* begin Source records *

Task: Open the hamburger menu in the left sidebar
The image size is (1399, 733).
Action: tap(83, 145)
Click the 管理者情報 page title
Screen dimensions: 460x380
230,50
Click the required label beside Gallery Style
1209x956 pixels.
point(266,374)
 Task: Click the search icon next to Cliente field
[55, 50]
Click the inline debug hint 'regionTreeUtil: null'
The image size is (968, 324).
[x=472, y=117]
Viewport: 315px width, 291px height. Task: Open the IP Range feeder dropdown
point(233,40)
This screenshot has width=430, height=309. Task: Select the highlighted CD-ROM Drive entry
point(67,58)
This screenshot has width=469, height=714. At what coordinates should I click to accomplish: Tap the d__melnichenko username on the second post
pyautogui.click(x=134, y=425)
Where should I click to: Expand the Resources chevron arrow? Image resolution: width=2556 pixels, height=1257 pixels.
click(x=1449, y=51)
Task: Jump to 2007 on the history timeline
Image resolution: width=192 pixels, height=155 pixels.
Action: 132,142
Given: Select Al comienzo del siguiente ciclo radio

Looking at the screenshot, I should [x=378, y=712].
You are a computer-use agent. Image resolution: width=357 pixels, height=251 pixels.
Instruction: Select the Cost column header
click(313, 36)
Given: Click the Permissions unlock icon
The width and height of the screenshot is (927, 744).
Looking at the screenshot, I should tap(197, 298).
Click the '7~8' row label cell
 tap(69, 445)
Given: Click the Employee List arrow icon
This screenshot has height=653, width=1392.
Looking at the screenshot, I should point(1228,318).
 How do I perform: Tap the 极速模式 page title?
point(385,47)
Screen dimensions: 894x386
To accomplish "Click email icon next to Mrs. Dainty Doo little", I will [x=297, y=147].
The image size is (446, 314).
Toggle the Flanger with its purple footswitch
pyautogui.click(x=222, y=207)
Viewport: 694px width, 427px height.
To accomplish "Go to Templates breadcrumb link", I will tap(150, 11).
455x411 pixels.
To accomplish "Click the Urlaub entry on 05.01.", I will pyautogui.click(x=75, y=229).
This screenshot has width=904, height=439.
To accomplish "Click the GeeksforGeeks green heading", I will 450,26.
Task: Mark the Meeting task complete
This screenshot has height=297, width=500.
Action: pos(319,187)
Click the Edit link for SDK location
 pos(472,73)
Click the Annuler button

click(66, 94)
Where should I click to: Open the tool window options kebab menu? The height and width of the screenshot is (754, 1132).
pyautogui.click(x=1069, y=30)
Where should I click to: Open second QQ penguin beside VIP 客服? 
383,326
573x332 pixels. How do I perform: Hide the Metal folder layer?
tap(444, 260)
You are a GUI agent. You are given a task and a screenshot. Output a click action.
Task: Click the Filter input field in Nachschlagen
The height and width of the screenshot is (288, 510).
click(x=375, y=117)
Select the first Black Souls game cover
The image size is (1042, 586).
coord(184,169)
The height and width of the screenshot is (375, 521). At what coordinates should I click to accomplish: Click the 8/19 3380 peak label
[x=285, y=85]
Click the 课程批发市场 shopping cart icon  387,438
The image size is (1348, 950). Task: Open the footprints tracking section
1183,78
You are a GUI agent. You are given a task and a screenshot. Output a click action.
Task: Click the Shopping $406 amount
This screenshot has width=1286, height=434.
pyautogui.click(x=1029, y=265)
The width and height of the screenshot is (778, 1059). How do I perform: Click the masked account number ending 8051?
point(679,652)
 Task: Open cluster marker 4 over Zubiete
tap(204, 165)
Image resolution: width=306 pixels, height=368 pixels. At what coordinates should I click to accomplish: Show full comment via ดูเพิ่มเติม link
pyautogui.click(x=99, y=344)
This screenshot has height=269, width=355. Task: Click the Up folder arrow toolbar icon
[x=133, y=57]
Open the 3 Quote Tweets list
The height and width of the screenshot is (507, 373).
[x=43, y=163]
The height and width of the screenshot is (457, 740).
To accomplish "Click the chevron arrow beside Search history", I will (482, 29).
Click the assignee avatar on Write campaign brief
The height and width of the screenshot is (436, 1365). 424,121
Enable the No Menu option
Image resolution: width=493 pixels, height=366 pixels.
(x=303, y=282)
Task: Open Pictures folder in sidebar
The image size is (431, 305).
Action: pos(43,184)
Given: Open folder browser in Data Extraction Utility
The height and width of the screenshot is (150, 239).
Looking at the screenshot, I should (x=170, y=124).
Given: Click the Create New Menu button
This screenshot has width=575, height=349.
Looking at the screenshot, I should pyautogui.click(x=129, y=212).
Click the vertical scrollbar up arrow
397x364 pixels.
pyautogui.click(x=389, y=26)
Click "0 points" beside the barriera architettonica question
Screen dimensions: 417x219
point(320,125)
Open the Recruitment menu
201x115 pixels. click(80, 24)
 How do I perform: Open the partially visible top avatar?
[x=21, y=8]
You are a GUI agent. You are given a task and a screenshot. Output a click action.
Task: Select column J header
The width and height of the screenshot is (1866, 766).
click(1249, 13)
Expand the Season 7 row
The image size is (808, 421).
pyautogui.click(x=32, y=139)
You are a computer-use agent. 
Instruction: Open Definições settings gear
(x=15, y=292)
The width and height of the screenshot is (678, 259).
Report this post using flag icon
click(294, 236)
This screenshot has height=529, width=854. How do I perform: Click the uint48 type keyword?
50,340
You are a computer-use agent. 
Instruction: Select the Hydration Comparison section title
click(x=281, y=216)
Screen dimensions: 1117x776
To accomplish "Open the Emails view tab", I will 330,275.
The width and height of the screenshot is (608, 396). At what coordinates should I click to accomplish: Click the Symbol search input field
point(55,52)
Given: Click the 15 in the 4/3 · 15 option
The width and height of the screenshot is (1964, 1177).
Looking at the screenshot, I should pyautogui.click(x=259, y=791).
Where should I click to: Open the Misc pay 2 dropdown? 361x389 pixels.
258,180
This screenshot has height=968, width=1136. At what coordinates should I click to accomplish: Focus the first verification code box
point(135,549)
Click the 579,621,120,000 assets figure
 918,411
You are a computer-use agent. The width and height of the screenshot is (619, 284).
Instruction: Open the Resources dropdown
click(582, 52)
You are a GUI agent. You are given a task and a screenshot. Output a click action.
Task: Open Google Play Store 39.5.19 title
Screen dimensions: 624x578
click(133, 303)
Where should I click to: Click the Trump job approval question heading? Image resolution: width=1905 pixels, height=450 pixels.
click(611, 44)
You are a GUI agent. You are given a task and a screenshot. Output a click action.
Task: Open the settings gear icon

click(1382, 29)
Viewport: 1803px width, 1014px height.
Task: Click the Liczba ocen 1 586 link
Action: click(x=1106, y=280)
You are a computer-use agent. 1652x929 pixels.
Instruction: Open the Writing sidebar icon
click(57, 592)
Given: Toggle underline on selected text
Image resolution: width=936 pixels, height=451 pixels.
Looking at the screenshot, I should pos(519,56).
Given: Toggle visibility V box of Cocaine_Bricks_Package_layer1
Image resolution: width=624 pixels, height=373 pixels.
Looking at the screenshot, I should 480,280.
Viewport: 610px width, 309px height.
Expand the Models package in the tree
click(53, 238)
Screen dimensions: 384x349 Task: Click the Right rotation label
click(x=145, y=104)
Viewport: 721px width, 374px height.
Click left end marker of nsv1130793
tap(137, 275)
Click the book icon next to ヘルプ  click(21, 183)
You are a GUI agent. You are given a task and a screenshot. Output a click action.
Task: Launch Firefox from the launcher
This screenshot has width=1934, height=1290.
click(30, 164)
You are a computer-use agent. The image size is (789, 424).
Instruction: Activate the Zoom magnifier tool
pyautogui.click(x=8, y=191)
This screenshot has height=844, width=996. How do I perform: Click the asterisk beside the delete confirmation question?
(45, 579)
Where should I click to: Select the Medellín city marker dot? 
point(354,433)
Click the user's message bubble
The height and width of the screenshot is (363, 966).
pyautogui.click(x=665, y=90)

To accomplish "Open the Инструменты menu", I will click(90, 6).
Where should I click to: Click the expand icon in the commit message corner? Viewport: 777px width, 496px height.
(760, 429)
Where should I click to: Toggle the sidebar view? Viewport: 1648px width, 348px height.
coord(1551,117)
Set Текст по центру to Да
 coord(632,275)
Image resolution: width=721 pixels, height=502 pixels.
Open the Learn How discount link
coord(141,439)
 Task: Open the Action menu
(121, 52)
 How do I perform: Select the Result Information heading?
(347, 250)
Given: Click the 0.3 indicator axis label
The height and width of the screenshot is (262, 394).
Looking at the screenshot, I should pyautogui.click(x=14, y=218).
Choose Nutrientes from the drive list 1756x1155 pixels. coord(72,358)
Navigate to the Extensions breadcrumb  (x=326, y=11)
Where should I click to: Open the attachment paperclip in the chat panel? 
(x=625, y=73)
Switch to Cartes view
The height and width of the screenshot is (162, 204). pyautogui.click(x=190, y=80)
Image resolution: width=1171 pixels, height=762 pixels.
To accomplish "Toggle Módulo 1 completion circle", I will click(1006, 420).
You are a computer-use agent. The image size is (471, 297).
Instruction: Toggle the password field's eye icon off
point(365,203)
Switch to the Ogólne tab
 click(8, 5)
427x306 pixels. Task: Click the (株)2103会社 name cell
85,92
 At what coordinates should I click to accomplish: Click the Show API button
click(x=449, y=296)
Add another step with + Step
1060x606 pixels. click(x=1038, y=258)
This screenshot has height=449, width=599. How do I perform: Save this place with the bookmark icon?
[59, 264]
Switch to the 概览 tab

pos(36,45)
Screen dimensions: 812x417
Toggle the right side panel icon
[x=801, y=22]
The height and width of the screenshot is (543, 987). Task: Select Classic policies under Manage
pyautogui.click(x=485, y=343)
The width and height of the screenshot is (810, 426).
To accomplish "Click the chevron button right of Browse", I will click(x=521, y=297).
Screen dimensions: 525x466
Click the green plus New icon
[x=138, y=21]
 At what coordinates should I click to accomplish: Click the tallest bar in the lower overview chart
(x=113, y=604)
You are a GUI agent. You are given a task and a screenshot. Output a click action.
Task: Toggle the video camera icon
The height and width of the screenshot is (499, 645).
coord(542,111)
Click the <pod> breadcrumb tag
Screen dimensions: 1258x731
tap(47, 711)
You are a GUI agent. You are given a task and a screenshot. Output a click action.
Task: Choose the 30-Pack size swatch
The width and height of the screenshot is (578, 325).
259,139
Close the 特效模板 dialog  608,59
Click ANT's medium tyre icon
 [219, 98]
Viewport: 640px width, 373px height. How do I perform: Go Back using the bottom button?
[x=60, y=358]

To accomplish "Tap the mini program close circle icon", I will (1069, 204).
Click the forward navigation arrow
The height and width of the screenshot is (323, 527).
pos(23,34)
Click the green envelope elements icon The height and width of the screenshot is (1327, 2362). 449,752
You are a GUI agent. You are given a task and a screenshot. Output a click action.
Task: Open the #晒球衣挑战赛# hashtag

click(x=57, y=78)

* end Source records *

→ Your instructions
Edit the part of the data that opens with the line containing "Add another step with + Step" and closes with the line containing "will click(x=521, y=297).", replacing "bookmark" with "favorite" and keeping everything else the same. Return only those lines.

→ Reply to the task
Add another step with + Step
1060x606 pixels. click(x=1038, y=258)
This screenshot has height=449, width=599. How do I perform: Save this place with the favorite icon?
[59, 264]
Switch to the 概览 tab

pos(36,45)
Screen dimensions: 812x417
Toggle the right side panel icon
[x=801, y=22]
The height and width of the screenshot is (543, 987). Task: Select Classic policies under Manage
pyautogui.click(x=485, y=343)
The width and height of the screenshot is (810, 426).
To accomplish "Click the chevron button right of Browse", I will click(x=521, y=297).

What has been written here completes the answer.